**ACTIVITY:**
From the first line to the last, transcribe the data exactly.

-------- GIVEN RECORDS

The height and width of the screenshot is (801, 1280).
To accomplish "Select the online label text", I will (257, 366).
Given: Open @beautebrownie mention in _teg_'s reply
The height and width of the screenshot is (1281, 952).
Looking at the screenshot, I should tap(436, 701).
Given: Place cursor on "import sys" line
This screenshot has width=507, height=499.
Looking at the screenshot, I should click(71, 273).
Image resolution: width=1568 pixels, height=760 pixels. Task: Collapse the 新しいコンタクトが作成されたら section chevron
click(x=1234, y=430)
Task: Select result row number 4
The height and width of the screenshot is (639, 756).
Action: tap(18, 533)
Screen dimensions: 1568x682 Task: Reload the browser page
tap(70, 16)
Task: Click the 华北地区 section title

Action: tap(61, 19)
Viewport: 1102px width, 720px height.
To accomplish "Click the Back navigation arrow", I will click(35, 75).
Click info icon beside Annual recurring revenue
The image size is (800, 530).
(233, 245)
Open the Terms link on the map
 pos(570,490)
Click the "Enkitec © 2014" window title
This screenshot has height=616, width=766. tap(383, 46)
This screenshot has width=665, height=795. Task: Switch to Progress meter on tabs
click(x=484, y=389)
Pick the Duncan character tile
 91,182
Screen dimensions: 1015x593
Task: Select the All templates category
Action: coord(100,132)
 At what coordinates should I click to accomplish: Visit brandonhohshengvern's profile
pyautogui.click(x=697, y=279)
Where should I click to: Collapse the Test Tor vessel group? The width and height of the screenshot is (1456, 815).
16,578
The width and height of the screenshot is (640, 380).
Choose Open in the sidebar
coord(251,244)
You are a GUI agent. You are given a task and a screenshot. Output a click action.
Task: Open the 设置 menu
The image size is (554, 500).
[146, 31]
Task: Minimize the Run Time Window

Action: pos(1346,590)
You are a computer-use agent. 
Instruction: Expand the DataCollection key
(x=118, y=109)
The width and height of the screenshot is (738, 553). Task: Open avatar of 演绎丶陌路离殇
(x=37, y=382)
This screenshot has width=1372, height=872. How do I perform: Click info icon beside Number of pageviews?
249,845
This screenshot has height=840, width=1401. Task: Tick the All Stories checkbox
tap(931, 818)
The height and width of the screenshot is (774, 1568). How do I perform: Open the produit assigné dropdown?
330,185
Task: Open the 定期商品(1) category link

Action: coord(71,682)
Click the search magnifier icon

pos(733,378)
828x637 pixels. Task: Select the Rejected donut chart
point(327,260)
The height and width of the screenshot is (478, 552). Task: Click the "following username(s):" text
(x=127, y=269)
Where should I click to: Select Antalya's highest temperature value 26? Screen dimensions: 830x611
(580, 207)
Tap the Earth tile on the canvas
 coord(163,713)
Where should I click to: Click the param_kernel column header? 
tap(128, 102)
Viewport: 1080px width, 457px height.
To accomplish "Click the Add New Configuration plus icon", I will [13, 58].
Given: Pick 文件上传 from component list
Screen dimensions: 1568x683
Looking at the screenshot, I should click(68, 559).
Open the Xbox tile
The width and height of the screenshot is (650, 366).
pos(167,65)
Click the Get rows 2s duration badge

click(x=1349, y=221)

----------------

**FINISHED EXERCISE:**
The height and width of the screenshot is (801, 1280).
To accomplish "Select the online label text", I will (257, 366).
Given: Open @beautebrownie mention in _teg_'s reply
The height and width of the screenshot is (1281, 952).
Looking at the screenshot, I should tap(436, 701).
Given: Place cursor on "import sys" line
This screenshot has width=507, height=499.
Looking at the screenshot, I should click(71, 273).
Image resolution: width=1568 pixels, height=760 pixels. Task: Collapse the 新しいコンタクトが作成されたら section chevron
click(x=1234, y=430)
Task: Select result row number 4
The height and width of the screenshot is (639, 756).
Action: tap(18, 533)
Screen dimensions: 1568x682 Task: Reload the browser page
tap(70, 16)
Task: Click the 华北地区 section title

Action: tap(61, 19)
Viewport: 1102px width, 720px height.
To accomplish "Click the Back navigation arrow", I will click(35, 75).
Click info icon beside Annual recurring revenue
The image size is (800, 530).
(233, 245)
Open the Terms link on the map
 pos(570,490)
Click the "Enkitec © 2014" window title
This screenshot has height=616, width=766. tap(383, 46)
This screenshot has width=665, height=795. Task: Switch to Progress meter on tabs
click(x=484, y=389)
Pick the Duncan character tile
 91,182
Screen dimensions: 1015x593
Task: Select the All templates category
Action: coord(100,132)
 At what coordinates should I click to accomplish: Visit brandonhohshengvern's profile
pyautogui.click(x=697, y=279)
Where should I click to: Collapse the Test Tor vessel group? The width and height of the screenshot is (1456, 815).
16,578
The width and height of the screenshot is (640, 380).
Choose Open in the sidebar
coord(251,244)
You are a GUI agent. You are given a task and a screenshot. Output a click action.
Task: Open the 设置 menu
The image size is (554, 500).
[146, 31]
Task: Minimize the Run Time Window

Action: pos(1346,590)
You are a computer-use agent. 
Instruction: Expand the DataCollection key
(x=118, y=109)
The width and height of the screenshot is (738, 553). Task: Open avatar of 演绎丶陌路离殇
(x=37, y=382)
This screenshot has width=1372, height=872. How do I perform: Click info icon beside Number of pageviews?
249,845
This screenshot has height=840, width=1401. Task: Tick the All Stories checkbox
tap(931, 818)
The height and width of the screenshot is (774, 1568). How do I perform: Open the produit assigné dropdown?
330,185
Task: Open the 定期商品(1) category link

Action: coord(71,682)
Click the search magnifier icon

pos(733,378)
828x637 pixels. Task: Select the Rejected donut chart
point(327,260)
The height and width of the screenshot is (478, 552). Task: Click the "following username(s):" text
(x=127, y=269)
Where should I click to: Select Antalya's highest temperature value 26? Screen dimensions: 830x611
(580, 207)
Tap the Earth tile on the canvas
 coord(163,713)
Where should I click to: Click the param_kernel column header? 
tap(128, 102)
Viewport: 1080px width, 457px height.
To accomplish "Click the Add New Configuration plus icon", I will [13, 58].
Given: Pick 文件上传 from component list
Screen dimensions: 1568x683
Looking at the screenshot, I should click(68, 559).
Open the Xbox tile
The width and height of the screenshot is (650, 366).
pos(167,65)
Click the Get rows 2s duration badge

click(x=1349, y=221)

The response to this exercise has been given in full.